We had talked to him the day before about where we were going and why. We explained that we were going there to show people that we loved them- even though people could be mean, hurtful, or say they're not as good as other people, we would show them that we loved them and wanted to support them. That night he prayed that the "parade people" would feel our love and not feel bad anymore. It probably shouldn't have surprised me then, when he woke, and seeing the signs I made to take to Seattle's Pride Parade with us, he took to his craft table and returned with a sign he had made, all on his own: "I [love} u."
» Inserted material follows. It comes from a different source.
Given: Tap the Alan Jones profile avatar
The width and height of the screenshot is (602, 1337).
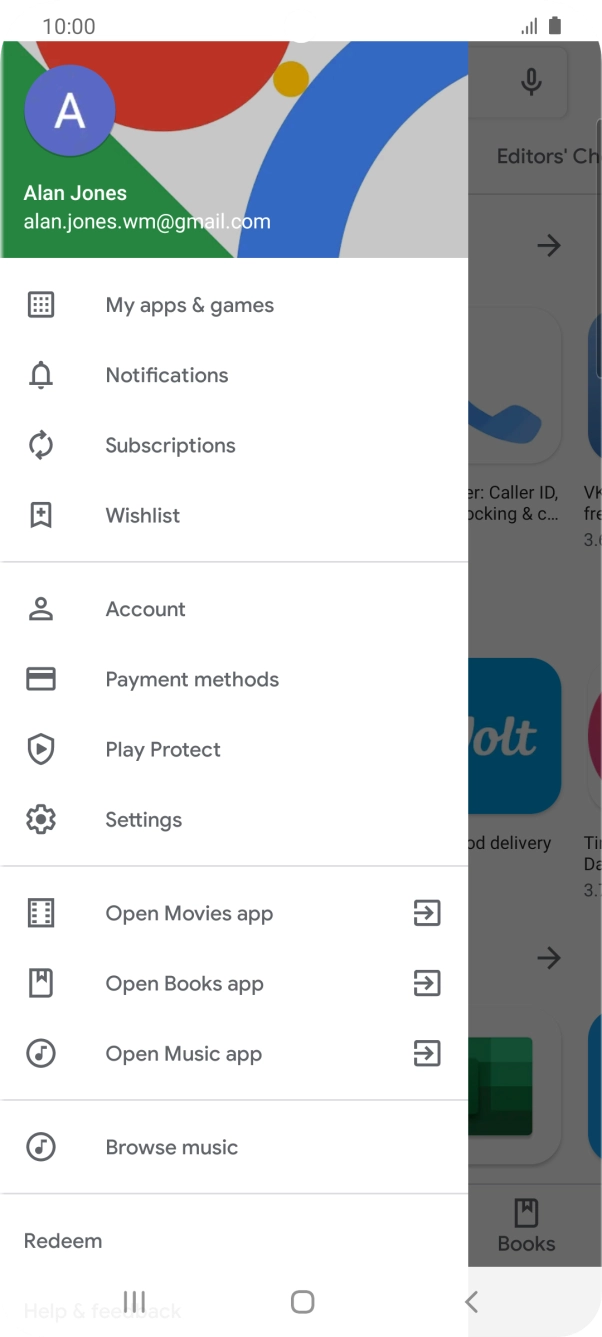Looking at the screenshot, I should point(69,111).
That was the message our family went to Seattle to share- that while we know that people of our faith have hurt people in the LGBTQ community, our family will not do so- and we will speak up when others do. Though we were nervous about the reception we would receive our presence was greeted with a mix of cheers, surprise, and at worst, silence. When people expressed their gratitude to us, it was very emotional- we were here to try to mend hurt feelings, and I was grateful for their welcoming attitude- but I found myself crying twice while walking- once, when meeting a friend who was moved beyond words to see us there. The other time, a woman watching the parade saw Stinky's sign said to me "This will be a strong man someday. You're doing it right, Mom."
The LDS involvement in Pride Parades across the country has brought up a lot of discussion in our home. We talked about whether or not we would go, whether we would bring the kids, what our signs would say. We prayed, a lot. Last Sunday at church, we sang the hymn "Lord, I would Follow Thee" These lyrics in particular stuck out to me, as we were making our decision:
I would be my brothers' keeper,
I would learn the healer's art.
To the wounded and the weary,
I would show a Gentle heart...
During this hymn, I remembered being a child singing the words of the Carol Lynn Pearson's Primary song "If you don't talk as most people do, some people talk and laugh at you, but I won't! I wont! I'll walk with you, I'll talk with you, that's how I'll show my love for you." I remembered standing in Young Women's, saying that I would strive to live the value of Integrity. I thought about our reasons for not going, and I felt like a coward. Then, the hymn continued "Who am I to judge another, when I walk imperfectly?" and I knew that our family would be walking in the parade.
It was an incredible experience- and one that I am so grateful we had as a family. Thank you to those who organized our group, and those who welcomed us. This is a day we'll remember (if you'll pardon the pun) with pride.